The management of hypertriglyceridemia-induced acute necrotizing pancreatitis is like the management of acute pancreatitis in general. Aggressive hydration with IV fluids, nothing per mouth (NPO) until the abdominal pain and nausea resolve, a small low-fat diet, and pain control with nonsteroidal anti-inflammatory drugs and opioid analgesic use are routine [8]. In addition to this, serum triglyceride levels should be lowered, with our patient’s serum triglyceride levels lowering from 3180 to 118 within the first 48 hours, and an outpatient serum triglyceride level of 89 during her follow-up visit two weeks after discharge. Although insulin therapy and plasmapheresis can be used to rapidly lower serum triglyceride levels in the inpatient setting, neither intervention was performed in our patient’s case.

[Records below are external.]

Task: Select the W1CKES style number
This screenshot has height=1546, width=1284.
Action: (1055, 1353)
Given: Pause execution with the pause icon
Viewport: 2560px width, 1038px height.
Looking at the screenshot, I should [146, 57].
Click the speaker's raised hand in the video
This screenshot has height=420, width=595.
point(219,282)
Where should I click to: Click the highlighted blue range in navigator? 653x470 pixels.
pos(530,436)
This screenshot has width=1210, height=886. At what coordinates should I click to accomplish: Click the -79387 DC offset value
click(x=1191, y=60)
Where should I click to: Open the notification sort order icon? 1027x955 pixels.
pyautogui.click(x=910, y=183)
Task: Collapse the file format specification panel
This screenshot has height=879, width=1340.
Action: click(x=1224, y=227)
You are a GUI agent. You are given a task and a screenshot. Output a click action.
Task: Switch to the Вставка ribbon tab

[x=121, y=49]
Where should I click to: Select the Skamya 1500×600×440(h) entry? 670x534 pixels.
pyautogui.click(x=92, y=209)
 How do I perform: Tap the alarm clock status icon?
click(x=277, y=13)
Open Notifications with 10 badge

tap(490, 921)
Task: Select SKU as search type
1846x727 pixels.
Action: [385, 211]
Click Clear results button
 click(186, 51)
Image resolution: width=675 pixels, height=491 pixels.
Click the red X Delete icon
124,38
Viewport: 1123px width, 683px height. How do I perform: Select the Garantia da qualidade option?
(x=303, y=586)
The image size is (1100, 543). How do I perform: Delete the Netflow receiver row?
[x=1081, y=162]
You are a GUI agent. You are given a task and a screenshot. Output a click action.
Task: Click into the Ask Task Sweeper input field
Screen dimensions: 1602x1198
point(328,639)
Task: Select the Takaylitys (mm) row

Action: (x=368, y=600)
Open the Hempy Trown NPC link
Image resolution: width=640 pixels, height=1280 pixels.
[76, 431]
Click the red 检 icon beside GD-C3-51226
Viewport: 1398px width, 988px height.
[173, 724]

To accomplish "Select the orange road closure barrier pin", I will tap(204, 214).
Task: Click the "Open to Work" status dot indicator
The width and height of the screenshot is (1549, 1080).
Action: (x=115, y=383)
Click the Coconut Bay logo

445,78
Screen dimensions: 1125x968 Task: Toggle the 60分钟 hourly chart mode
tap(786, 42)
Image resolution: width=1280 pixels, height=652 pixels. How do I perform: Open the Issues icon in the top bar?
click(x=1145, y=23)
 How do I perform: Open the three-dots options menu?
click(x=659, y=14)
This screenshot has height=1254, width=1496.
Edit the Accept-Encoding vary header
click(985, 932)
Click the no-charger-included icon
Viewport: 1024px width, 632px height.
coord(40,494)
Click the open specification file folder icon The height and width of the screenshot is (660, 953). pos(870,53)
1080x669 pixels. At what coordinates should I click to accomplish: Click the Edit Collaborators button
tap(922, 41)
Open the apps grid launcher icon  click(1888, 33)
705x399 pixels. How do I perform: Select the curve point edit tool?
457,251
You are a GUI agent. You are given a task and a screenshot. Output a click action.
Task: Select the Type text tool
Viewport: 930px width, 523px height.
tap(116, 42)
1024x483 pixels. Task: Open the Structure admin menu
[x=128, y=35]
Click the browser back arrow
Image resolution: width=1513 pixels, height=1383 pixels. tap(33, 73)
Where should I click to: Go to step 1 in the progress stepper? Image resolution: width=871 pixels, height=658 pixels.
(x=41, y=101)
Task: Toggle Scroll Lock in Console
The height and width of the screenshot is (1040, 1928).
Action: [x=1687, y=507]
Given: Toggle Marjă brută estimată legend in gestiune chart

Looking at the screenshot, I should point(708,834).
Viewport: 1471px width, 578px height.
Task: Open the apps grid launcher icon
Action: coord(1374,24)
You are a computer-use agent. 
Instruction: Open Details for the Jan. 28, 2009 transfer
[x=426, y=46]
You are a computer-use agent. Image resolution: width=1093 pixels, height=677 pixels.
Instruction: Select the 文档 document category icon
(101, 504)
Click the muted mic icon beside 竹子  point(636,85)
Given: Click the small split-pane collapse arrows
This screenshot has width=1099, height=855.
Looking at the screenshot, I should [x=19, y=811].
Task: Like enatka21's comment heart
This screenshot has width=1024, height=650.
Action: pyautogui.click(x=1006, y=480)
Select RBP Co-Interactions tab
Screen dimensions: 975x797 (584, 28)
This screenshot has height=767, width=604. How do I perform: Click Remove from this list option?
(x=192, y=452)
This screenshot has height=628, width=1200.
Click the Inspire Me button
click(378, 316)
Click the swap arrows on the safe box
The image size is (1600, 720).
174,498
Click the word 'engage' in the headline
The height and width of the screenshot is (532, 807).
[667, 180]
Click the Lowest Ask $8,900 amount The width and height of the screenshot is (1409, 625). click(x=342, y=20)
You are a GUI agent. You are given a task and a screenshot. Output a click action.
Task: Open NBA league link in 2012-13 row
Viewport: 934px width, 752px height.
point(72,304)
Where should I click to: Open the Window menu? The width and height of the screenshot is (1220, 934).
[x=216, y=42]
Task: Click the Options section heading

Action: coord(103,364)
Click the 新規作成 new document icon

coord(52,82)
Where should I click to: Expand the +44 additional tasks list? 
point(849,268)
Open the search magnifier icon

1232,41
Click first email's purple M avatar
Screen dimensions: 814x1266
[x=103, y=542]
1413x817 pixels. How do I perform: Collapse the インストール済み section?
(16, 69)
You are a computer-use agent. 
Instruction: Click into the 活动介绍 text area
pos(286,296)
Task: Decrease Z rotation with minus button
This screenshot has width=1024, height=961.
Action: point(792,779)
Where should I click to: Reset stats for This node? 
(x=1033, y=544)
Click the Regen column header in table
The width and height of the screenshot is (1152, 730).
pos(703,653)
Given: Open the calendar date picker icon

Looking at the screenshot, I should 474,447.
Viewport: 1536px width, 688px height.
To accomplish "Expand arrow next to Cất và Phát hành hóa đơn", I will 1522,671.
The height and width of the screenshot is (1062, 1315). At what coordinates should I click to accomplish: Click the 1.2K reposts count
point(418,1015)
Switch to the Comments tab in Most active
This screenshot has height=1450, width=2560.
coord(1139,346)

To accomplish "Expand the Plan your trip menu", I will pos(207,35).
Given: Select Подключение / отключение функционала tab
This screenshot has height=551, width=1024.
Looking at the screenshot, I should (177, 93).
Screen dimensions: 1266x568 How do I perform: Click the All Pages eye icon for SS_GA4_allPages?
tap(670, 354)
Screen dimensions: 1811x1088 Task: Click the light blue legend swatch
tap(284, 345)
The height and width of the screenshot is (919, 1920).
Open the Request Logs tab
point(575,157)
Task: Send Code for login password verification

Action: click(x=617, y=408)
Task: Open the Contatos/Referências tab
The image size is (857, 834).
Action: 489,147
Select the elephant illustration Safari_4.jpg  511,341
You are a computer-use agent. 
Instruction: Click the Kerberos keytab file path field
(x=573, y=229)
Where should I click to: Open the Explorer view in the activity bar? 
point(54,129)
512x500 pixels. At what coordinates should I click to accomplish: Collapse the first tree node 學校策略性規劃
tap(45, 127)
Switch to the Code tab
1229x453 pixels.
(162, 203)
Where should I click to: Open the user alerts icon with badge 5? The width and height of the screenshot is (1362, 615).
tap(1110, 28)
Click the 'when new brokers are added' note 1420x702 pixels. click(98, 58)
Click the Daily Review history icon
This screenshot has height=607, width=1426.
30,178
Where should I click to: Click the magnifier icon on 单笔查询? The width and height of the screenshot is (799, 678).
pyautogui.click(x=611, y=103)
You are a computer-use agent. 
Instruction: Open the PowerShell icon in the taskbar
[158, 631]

Antibiotic use is not routinely required, but in patients such as ours with risk factors like older age and extensive involvement of disease, coverage with a carbapenem is indicated. After appropriate fluid hydration, pain management, and resumption of oral feeding status, the patient was discharged on a two-week course of meropenem. The patient did not follow up with the surgery team post-discharge but was admitted for an uncomplicated elective cholecystectomy a year later due to gallstone disease.
Conclusions
This case presentation is to review a rare presentation of LAST syndrome, complicated by acute necrotizing pancreatitis. Consent was attained from the patient to use her hospital stay for the purpose of educational literature. It is important for physicians to understand the adverse events associated with both local anesthetic use and lipid emulsion therapy. Although rare, both LAST and acute necrotizing pancreatitis are potentially lethal complications of surgical procedures. Although the exact etiology of LAST is still being explored, hypertriglyceridemia is a well-known cause of pancreatitis and should be worked up in patients who receive lipid emulsion therapy. Intercostal and intravenous regional techniques carry the highest risk of LAST, with certain populations being more susceptible to LAST such as neonates and infants under four months, geriatric patients, and Crohn’s disease patients. As such, performing close monitoring after anesthesia injection and use of non-intravenous peripheral nerve block techniques in high-risk populations should be considered when administering local anesthesia. The mainstay treatment of acute necrotizing pancreatitis secondary to hypertriglyceridemia is with serum triglyceride level control, pain management, fluid resuscitation, and use of antibiotic therapy if indicated.